Hard guardrails (this is a monitored test loop)

  • Commit locally, do NOT push. No git push at all. (This is a test; the maintainer reviews before anything reaches origin.)
  • Stay in W14 scope — tests, runners, harness, gate tooling. Do NOT edit spec/*.sx, hosts/ocaml/lib/*.ml, or any language semantics. If a task tempts you toward semantics, skip it and note why in the Progress log.
  • Never pkill sx_server (shared binary). Bound every sx_server/build/test with timeout.
  • You are on branch loops/sx-gate in worktree /root/rose-ash-loops/sx-gate. Build/test here only.
  • If the OCaml build or full suite is involved, compare against the recorded baseline 5762 passed / 274 failed (fail set is the 273 hs-* + 1 r7rs radix; see PLAN W14/F10).

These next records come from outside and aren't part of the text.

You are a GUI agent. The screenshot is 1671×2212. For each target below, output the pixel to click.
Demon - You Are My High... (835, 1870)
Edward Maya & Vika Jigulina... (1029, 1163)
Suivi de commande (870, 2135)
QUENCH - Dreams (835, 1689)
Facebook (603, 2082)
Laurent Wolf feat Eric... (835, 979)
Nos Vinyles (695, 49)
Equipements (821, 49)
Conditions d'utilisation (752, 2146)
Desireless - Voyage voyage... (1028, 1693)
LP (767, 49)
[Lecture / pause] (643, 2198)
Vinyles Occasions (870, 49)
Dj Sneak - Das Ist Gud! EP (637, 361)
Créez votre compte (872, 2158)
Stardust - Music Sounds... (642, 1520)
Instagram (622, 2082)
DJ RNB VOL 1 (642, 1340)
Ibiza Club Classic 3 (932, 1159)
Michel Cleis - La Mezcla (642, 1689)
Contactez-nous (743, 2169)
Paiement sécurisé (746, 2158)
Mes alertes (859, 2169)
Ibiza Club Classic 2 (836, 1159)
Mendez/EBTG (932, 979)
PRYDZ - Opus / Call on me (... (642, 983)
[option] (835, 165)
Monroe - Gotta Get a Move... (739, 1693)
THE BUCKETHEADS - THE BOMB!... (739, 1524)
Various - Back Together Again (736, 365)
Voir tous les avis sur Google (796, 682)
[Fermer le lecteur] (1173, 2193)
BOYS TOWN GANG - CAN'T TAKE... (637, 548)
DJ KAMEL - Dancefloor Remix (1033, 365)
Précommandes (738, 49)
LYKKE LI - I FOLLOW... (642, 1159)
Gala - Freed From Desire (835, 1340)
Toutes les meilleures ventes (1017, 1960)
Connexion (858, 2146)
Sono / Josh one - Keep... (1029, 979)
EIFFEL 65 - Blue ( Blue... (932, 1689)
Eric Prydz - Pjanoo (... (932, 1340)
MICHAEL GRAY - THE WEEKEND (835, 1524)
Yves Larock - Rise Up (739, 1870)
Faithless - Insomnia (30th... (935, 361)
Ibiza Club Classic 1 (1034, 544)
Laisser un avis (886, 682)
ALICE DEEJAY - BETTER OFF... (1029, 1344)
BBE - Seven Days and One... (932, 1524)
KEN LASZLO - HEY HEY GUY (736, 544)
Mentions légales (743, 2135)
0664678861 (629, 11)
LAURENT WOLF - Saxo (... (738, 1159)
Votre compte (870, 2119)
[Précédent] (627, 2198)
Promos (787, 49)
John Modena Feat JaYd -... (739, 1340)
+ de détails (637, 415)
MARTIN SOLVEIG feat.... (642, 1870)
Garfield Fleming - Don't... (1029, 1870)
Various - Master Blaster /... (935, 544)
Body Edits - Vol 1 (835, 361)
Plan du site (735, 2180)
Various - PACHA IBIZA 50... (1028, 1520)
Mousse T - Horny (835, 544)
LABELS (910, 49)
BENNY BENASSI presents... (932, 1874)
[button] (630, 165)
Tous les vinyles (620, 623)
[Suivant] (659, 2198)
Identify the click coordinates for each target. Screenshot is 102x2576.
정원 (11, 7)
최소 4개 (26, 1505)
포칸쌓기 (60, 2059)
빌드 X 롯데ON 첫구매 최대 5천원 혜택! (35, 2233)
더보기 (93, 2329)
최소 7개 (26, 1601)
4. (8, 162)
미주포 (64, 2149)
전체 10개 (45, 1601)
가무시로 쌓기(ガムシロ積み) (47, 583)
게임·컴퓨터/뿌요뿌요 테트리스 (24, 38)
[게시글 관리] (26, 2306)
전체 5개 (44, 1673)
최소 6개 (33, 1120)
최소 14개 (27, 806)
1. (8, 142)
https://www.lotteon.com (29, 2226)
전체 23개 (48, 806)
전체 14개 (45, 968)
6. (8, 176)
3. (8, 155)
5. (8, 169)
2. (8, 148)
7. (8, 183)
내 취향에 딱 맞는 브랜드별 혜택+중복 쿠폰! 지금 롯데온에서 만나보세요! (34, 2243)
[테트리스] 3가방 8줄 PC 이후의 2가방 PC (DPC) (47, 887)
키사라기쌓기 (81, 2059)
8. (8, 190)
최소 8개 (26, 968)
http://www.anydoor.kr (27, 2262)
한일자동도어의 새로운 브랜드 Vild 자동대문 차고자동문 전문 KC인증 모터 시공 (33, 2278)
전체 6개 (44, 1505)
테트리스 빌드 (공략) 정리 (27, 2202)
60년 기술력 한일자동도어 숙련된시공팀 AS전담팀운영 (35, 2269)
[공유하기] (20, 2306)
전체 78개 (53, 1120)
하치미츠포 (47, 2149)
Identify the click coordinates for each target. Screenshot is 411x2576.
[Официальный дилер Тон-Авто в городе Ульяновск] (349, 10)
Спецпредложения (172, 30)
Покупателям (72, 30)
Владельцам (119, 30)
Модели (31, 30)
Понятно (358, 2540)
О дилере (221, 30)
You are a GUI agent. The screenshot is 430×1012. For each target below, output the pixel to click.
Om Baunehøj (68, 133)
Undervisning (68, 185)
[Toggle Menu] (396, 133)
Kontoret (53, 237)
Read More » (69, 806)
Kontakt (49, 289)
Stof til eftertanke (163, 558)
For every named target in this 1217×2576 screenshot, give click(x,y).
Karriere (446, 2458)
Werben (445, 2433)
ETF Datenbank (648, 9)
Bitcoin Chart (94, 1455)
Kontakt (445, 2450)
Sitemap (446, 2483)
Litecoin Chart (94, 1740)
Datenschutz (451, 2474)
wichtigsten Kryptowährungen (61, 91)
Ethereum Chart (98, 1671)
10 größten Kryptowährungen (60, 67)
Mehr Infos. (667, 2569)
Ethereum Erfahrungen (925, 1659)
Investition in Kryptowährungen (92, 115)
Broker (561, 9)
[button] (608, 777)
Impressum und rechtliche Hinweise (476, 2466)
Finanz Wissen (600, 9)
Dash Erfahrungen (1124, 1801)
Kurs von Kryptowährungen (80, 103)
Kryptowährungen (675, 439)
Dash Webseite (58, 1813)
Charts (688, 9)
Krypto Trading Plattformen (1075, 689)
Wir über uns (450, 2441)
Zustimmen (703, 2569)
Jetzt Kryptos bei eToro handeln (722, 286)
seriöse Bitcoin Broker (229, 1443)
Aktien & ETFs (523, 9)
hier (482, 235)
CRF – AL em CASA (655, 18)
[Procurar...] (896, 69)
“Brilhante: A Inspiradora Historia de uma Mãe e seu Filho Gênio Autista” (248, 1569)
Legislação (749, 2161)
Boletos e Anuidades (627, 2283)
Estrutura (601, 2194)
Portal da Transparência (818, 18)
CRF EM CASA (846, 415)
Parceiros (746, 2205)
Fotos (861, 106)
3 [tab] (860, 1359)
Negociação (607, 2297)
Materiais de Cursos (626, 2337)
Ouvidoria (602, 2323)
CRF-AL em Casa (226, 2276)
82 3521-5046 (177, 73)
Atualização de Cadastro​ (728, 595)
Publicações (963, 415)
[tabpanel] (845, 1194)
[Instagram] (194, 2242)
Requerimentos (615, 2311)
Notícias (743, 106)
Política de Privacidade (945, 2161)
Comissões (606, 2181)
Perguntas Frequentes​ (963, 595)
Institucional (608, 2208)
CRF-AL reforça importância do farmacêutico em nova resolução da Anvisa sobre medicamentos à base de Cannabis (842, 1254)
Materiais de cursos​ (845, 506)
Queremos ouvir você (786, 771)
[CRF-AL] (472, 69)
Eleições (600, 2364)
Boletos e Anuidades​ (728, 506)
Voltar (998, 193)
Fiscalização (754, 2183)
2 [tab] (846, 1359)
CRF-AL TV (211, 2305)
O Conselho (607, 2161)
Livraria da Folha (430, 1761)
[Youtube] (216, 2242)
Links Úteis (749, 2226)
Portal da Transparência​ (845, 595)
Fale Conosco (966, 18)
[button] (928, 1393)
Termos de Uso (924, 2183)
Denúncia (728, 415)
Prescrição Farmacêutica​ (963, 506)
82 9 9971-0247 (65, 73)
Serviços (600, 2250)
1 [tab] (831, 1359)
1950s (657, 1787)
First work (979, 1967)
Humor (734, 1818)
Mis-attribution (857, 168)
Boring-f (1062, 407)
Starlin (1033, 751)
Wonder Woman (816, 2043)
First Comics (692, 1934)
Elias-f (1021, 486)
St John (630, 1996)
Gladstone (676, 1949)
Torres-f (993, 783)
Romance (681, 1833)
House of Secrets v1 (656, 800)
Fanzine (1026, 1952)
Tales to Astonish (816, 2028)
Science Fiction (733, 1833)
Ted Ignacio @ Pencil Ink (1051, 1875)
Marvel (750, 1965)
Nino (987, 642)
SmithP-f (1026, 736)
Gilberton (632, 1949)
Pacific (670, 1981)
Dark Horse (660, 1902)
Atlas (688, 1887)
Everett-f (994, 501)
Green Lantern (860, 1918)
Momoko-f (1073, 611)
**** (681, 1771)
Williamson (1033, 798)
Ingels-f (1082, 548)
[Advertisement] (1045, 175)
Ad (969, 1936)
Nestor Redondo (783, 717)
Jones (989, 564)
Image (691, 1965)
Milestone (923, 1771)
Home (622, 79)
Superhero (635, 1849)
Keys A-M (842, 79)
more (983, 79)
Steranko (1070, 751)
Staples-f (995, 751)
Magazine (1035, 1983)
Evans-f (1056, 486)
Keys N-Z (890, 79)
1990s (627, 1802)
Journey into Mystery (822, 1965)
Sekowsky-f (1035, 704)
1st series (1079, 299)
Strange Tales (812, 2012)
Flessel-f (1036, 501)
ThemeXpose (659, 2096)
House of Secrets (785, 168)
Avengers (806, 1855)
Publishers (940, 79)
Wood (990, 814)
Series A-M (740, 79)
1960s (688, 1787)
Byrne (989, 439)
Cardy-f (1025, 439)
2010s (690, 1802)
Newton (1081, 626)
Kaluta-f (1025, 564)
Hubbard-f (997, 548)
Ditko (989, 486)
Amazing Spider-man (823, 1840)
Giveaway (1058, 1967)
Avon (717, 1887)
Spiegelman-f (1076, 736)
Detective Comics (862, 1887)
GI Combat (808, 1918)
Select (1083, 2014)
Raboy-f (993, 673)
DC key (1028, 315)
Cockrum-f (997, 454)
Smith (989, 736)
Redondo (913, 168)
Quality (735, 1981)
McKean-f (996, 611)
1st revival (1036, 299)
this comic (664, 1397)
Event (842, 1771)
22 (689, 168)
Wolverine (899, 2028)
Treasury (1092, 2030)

One iteration per fire — pick the first unchecked [ ], implement, test, commit (no push),

tick the box, prepend one dated line to the Progress log, then stop.

  • Pin the dc7aa709 quick-wins batch. Add regression tests (spec/tests/ or a new suite) that lock in the fixes that currently have none: K09 unquote-splicing longhand splices; K11 guard re-raise sentinel is unforgeable ((guard (e (true (list 'quoted x))) ...) returns the list); K18 (expt 2 100) is a float not 0; K20 (contains? {:a 1} :a) is true; K39 (do ((fn (x) x) 5) 99) → 99; K49 the five void elements render. (K02 is already non-vacuously covered.) Confirm they pass on the current binary.
  • Pin C1/C1b/S4 at the host level (a small OCaml or shell test): a malformed command line returns an error response and the process survives; an error page is not cached.
  • WASM corpus runner (F2). Stand up a Node harness that runs a curated spec/tests subset against the shipped WASM kernel (seed: the conformance lane's run_wasm.js pattern, referenced in PLAN). Curated subset, not the full 6k (js_of_ocaml is ~24s/test — see F18). Wire it as a script.
  • Harness honesty (C22/K104): make spec/harness.sx log the IO call before invoking the mock so a throwing mock is recorded. Add a test that a throwing mock leaves a log entry.
  • Runner-vs-prod env audit (F7/K42): list every binding that exists only in run_tests.ml but not the production kernel env (values/call-with-values are the known ones). Write the audit to plans/sx-review/runner-env-gap.md. (Fixing them is later; the audit is the W14 task.)
  • Protocol fuzz suite (C3/C4/C5/C6): a bounded test that feeds the epoch loop malformed lines ((epoch), (epoch foo), stray (io-response …), two-exprs-per-line) and asserts the process never dies and responses stay correctly tagged.
  • hs-upstream skip-list (F10/F18): make the native runner's 272 hs-* failures a skip-list so a red FAIL column means something. Record the count moved.

Progress log (newest first)

  • (none yet — first fire will add the first entry)

Recording back to the forge

After each commit, note the sha here; the maintainer (or a later step) records it as a test-kind commit on agents/ws-W14 in the forge so the program stays the system of record.